Activity
Find all the lines in the entries below that hold the word "Viewport" and copy them.
═════ Data for the task ═════
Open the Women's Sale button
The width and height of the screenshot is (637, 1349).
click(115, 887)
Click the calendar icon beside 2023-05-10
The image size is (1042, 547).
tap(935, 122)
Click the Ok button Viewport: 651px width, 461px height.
═════
═════ Data for the task ═════
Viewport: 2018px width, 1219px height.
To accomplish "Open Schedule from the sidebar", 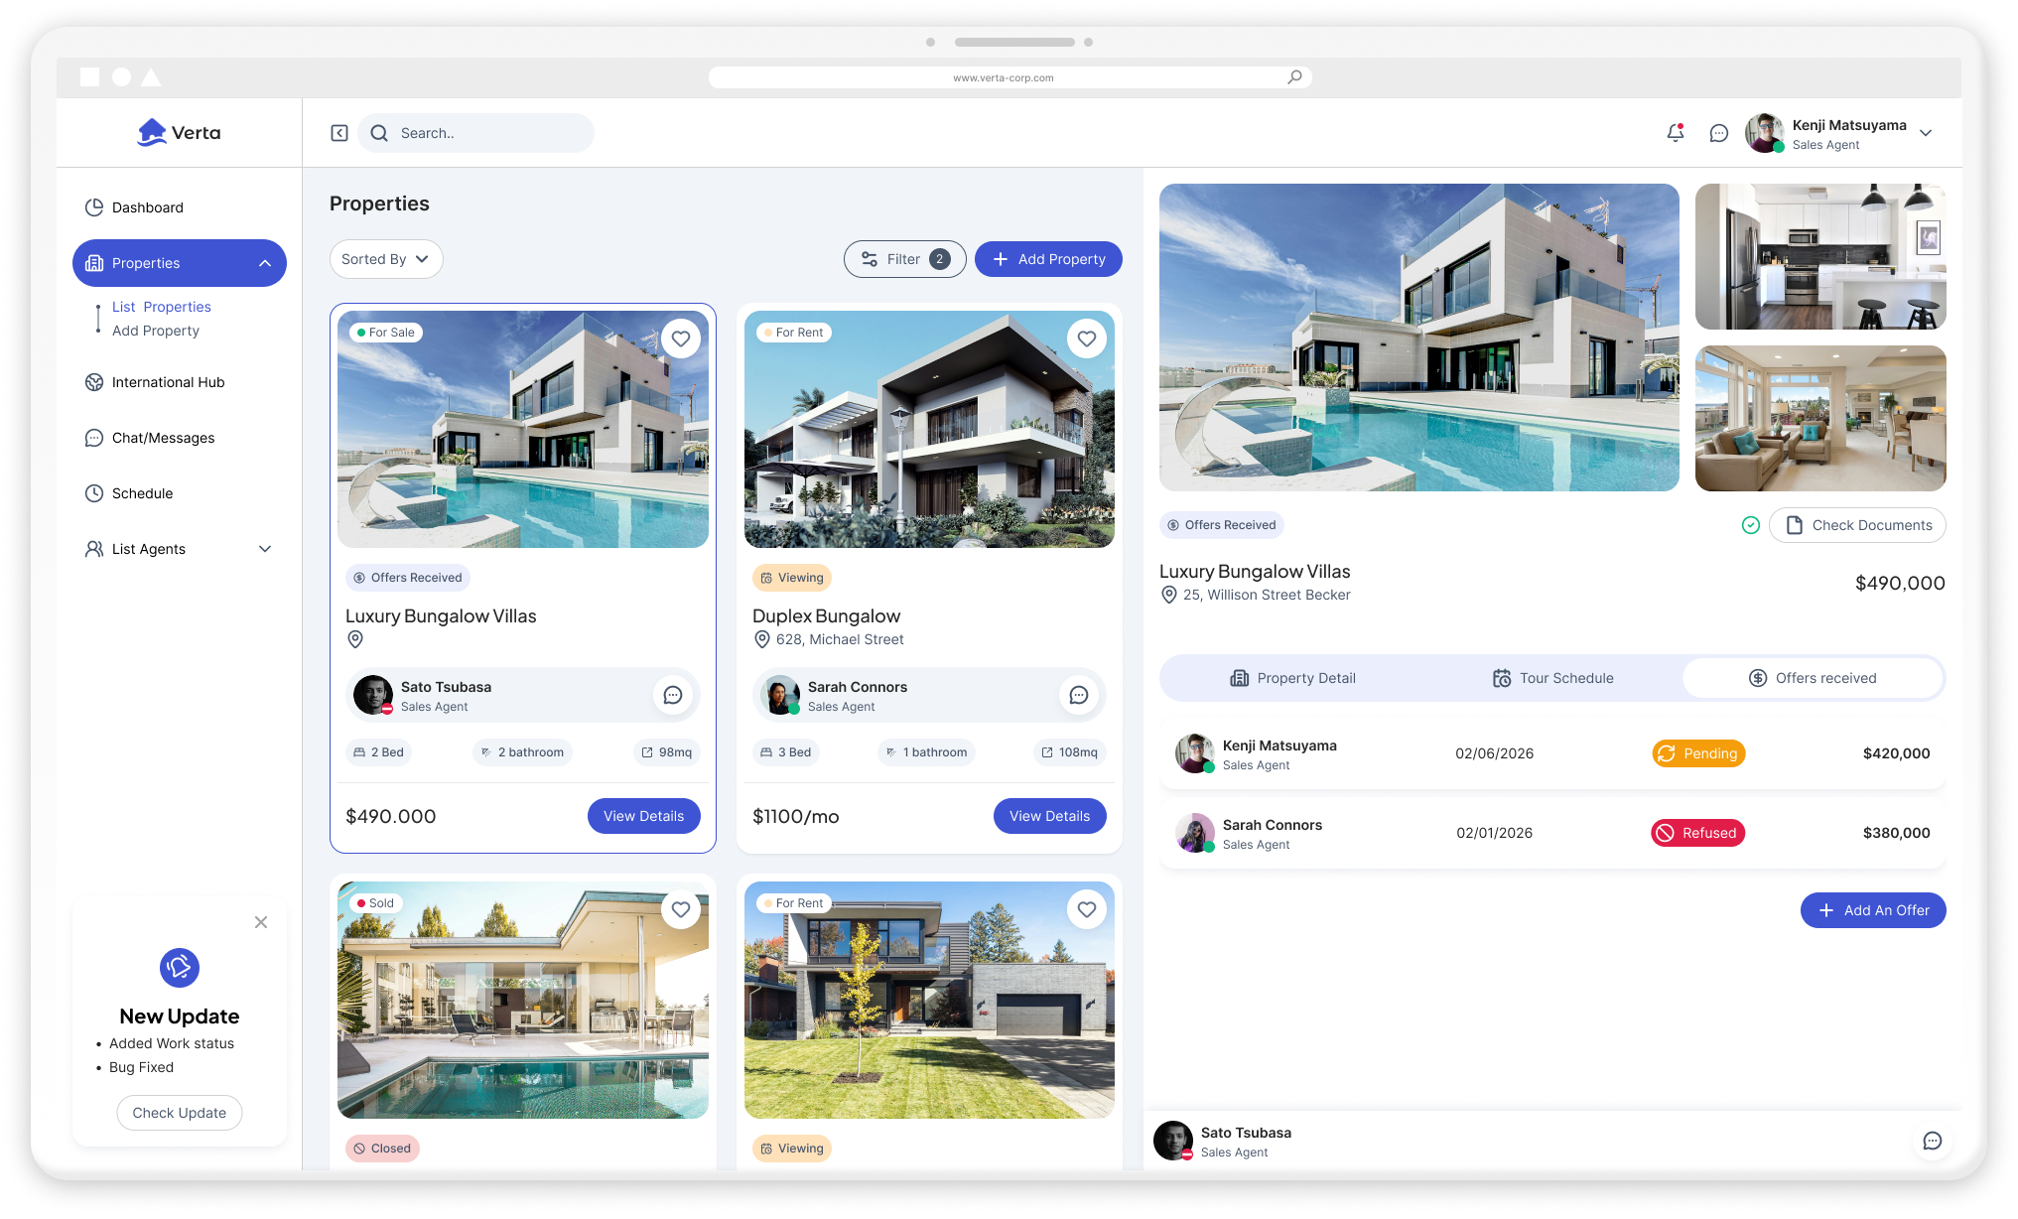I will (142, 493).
═════
═════ Data for the task ═════
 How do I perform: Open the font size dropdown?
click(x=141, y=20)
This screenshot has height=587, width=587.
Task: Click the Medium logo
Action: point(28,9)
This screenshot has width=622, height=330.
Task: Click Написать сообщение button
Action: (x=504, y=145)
═════
Reply
Click the Ok button Viewport: 651px width, 461px height.
Viewport: 2018px width, 1219px height.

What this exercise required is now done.